═════ Brano da leggere ═════

Per molti di noi il 2016 appena finito verrà ricordato come un triste e lungo addio a molti artisti che hanno fatto la storia della musica. Da quelli più conosciuti al grande pubblico (David Bowie, Greg Lake, Leonard Cohen, Keith Emerson, Prince, George Michael) a quelli più di nicchia (Sharon Jones, Pauline Oliveros, Mose Allison).
A volte magari abbiamo imprecato contro il funesto anno bisestile dimenticando che anche i nostri eroi musicali purtroppo sono soggetti alle stesse leggi degli uomini “normali”, invecchiano e possono contrarre brutte malattie. Basti pensare che il 2017 ci ha già portato via il metronomo pulsante del krautrock, il batterista dei Can Jaki Liebezeit. A volte tutto questo ha rischiato di far passare in secondo fatto le moltissime cose interessanti pubblicate negli ultimi 12 mesi. Compilare una classifica, visto il numero gigantesco di uscite, è sempre più un’impresa ardua, forse un inutile esercizio di stile: difficile stabilire gerarchie, e soprattutto, fissare i “giusti” parametri da usare. Quali sarebbero? In base a cosa?

═════ Dati forniti ═════

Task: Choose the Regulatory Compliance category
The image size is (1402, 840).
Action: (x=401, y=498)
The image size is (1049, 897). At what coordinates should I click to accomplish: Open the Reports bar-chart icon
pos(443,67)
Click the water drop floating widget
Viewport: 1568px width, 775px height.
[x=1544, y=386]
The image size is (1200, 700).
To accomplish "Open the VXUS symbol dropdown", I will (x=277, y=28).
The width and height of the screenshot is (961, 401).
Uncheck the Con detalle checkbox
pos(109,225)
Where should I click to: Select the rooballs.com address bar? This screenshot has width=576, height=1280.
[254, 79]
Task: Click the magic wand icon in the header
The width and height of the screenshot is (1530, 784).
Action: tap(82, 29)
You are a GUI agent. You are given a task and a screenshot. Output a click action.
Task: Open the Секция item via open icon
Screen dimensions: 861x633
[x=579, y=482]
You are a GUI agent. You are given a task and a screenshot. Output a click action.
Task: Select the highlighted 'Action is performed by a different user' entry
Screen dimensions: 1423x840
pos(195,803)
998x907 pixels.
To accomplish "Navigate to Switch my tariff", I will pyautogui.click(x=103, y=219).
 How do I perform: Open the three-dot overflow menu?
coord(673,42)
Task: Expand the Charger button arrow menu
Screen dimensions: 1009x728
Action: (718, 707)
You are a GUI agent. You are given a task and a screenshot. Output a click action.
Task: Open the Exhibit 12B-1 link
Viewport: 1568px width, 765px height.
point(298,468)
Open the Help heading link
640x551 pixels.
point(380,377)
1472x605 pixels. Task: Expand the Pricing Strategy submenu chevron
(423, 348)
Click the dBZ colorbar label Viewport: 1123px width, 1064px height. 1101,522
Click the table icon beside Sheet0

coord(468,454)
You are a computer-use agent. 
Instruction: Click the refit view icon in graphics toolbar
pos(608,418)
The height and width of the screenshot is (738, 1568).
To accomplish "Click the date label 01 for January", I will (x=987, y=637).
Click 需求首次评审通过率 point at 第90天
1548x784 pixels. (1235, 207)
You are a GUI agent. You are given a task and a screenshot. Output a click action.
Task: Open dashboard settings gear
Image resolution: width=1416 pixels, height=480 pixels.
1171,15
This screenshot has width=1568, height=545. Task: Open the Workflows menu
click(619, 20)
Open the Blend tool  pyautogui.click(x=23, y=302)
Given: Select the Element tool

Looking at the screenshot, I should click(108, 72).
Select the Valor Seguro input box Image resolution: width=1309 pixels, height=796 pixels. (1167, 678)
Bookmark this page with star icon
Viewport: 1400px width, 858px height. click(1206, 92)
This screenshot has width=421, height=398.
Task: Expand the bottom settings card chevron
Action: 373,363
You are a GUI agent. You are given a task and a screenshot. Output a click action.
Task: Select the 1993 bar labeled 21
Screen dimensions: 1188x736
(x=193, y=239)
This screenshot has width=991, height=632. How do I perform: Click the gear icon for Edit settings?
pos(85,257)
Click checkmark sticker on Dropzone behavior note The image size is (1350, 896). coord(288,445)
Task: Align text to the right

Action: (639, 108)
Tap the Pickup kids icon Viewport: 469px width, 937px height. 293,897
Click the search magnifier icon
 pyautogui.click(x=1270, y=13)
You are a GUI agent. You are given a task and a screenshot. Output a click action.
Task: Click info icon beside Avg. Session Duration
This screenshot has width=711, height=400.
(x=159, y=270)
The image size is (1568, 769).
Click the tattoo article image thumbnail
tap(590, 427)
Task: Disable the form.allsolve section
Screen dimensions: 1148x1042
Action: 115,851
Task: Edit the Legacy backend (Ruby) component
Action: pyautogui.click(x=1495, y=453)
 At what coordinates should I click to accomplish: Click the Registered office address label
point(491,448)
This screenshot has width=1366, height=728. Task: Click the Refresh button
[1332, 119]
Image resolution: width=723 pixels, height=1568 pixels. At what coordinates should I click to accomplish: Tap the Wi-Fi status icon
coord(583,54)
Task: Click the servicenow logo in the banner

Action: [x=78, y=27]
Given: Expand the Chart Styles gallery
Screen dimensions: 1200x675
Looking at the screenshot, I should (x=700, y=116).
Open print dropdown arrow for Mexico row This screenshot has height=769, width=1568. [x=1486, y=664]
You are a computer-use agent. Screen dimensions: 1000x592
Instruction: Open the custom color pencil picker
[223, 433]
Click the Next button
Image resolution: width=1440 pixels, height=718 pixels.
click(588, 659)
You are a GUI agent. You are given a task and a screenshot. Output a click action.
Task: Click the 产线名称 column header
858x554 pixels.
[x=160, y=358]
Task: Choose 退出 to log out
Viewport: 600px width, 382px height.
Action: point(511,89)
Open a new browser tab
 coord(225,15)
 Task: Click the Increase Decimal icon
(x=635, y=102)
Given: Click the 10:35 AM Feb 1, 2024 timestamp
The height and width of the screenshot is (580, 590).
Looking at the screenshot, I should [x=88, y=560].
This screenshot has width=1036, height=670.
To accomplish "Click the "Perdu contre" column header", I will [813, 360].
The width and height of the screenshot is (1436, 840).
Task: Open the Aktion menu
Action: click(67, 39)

═════

▶ [Cosa farai]
A. Elenca tutti gli artisti che il brano indica come più conosciuti al grande pubblico.
B. Trascrivi dal brano il tratto che va da "Per molti di" fino a "Oliveros, Mose Allison).".

▶ [Soluzioni]
A. David Bowie, Greg Lake, Leonard Cohen, Keith Emerson, Prince, George Michael

B.
Per molti di noi il 2016 appena finito verrà ricordato come un triste e lungo addio a molti artisti che hanno fatto la storia della musica. Da quelli più conosciuti al grande pubblico (David Bowie, Greg Lake, Leonard Cohen, Keith Emerson, Prince, George Michael) a quelli più di nicchia (Sharon Jones, Pauline Oliveros, Mose Allison).